Thomas D. Cornell's essay number 6 from his series Iroquois Stories. In Cracks in the Sky he discusses his sense of self and territory, writing and personal relationships, southern seasons and Rochester skies all in the context of the Iroquois story of how the world began. Tom Cornell teaches at R.I.T.
the concluding part of chapter 16 from The Misses Elliot of Geneva by Warren H. Smith. Mr. Smith lives in Geneva and was the subject of Warren Hunting Smith, The Quintessential Genevan by essayist Bill Kauffman in the Feb. 1993, issue.
The August 1826, entries from the diary of Cornelius Younglove are on page 9. In that month he wrote down the activities of only six days and admitted that on Sunday, August 13, he was home all day and lazy. His great-great-great grandson, Leonard P. Wood, has collected many of the Younglove family diaries. His address is 8333 Pleasant Valley Road, Hammondsport, NY 14840.
review of a biography of Fred M. Locke, the man who developed the porcelain insulator that made electric power transmission practicable. The book's author, Elton Gish, lives in Buna, Texas. Paul S. Worboys of Honeoye Falls is local agent for the book.

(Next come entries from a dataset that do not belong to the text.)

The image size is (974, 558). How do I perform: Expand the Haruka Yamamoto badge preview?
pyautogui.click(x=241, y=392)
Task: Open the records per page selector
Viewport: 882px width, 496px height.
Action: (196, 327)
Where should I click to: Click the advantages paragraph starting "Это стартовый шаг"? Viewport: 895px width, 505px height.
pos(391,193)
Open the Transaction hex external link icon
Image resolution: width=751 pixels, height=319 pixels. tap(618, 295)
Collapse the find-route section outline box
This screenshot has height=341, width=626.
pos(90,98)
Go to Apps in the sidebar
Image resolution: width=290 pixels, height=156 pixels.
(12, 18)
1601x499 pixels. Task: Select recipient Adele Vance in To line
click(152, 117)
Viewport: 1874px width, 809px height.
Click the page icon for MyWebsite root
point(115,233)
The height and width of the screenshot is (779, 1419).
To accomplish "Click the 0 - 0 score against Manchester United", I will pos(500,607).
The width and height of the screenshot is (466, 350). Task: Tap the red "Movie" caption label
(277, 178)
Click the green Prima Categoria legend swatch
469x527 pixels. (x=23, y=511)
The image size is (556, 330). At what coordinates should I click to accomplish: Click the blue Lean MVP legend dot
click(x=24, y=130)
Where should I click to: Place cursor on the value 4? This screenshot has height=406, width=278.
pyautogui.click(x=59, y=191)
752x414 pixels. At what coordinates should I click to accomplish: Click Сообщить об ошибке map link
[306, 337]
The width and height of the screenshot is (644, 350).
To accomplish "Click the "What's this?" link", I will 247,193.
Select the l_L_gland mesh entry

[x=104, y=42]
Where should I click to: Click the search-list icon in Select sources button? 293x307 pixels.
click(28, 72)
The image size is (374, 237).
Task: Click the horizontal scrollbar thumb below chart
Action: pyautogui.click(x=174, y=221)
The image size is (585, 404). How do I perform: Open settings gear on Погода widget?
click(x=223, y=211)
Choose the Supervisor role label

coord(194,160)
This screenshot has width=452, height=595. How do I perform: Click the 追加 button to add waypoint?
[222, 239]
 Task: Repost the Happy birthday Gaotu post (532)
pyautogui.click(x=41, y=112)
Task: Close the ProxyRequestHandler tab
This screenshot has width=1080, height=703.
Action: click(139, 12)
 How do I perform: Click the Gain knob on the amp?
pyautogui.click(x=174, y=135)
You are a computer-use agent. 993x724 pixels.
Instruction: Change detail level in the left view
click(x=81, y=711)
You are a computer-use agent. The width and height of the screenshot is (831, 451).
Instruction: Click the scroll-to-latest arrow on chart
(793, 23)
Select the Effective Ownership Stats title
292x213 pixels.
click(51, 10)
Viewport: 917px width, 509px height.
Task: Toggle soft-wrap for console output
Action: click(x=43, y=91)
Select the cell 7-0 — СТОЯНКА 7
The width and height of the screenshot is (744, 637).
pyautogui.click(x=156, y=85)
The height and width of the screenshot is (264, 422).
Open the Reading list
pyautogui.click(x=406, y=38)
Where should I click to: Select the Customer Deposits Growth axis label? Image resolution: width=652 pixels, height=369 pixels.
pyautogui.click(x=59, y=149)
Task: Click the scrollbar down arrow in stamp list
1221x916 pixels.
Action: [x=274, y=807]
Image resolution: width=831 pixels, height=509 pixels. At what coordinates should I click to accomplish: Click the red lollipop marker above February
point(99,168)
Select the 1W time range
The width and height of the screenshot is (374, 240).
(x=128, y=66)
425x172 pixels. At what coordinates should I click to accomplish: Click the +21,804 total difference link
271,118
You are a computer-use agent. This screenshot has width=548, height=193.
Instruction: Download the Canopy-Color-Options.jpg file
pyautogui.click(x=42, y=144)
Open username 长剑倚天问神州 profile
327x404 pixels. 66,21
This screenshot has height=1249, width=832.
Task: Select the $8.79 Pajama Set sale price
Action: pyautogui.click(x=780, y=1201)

The story and a picture of the stone wall built by Henry DeCamp is on the back page. This is taken from an account written by JoAnn Coykendall Sgrecci before she died June 24, 1988. She was an ardent genealogist who located and recorded abandoned cemeteries in Schuyler County, and helped to start the Jo-Ho's genealogy group.
In the September issue a series about the Chautauqua movement across the country written by Paul S. Worboys will begin. He has titled his account "The Most American Thing in America" from Theodore Roosevelt's estimate of the Chautauqua institution.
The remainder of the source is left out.